Sport Development / Sport for All

  • One third of the population of our country practises sport in sports clubs. Slogans such as ''Sport is at its Best in the Club“ or ''Sport is Good for Germany“ are generally known. 40 years ago we have created the 'Trim Action' which later on became one of the biggest and most successful social marketing campaigns of the Federal Republic of Germany. It lent wings to the aspiration of 'Sport for All, which DOSB puts into practice by using its traditional trade marks such as the quality seal  'Sport for Health', the Festivals of Sports  or the German Sports Badge. In this way we link, in an ideal way, the tradition of an almost 100-year-old history with the fitness idea of modern society. Special initiatives and programmes to promote women, families, senior citizens and persons with a migration background lay the basis of a lively association which orientates itself by the increased needs of our modern sporting society and is  aware of its own ecological responsibility.


  • The variety of sport is also reflected in the programmes of education implemented by organized sport. There are more than 600 different educational curricula in which sport organizations offer committed persons in the clubs education and advanced training courses on the basis of the DOSB General Guidelines of Education. Almost 500,000 persons hold a valid DOSB licence as (male or female) coaches, exercise leaders, club managers or youth leaders. Furthermore, the sport organizations offer numerous courses of continuing training which are not included in the DOSB licence system.
  • Sport educates  – not only on the grounds of its formal educational system  but also by means of sports practice and voluntary commitment in the clubs themselves. Informal educational processes through active participation in sports and by sharing responsibilities in the club facilitate the achievement of personal/soft skills and social competencies.
  • All educational activities of sport organizations are based on a holistic educational approach which always places the development of the individual personality and the principle of life-long learning in the centre of attention.

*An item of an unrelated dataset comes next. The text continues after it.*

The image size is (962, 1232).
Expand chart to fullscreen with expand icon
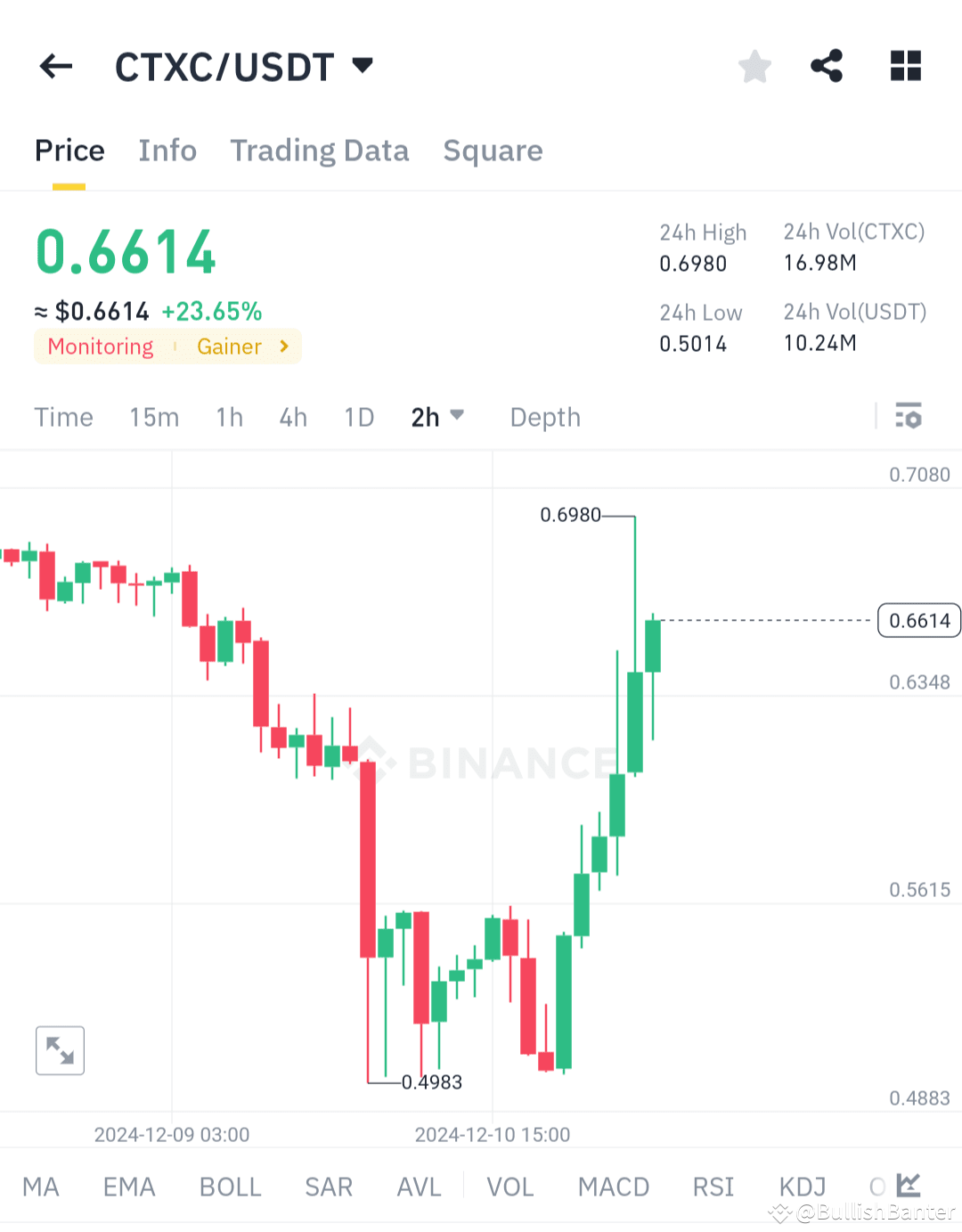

  • The German Sports Youth ('Deutsche Sportjugend', dsj) takes up and represents the interests of about 10 million children, adolescents and young people up to 27 years of age, who are organized in over 91,000 sports clubs.The latter are associated to 16 regional sports youths (federal state level), 53 youth organizations of the national federations and 10 youth organizations of the associations with particular tasks. Thus, the German Sports Youth is the largest independent body responsible for the assistance to children and young people in the Federal Republic of Germany.
  • In co-operation with its member organizations and their associated sub-structures, the German Sports Youth offers country-wide programmes, using sports as a medium in order to promote young people in view of developing their personality.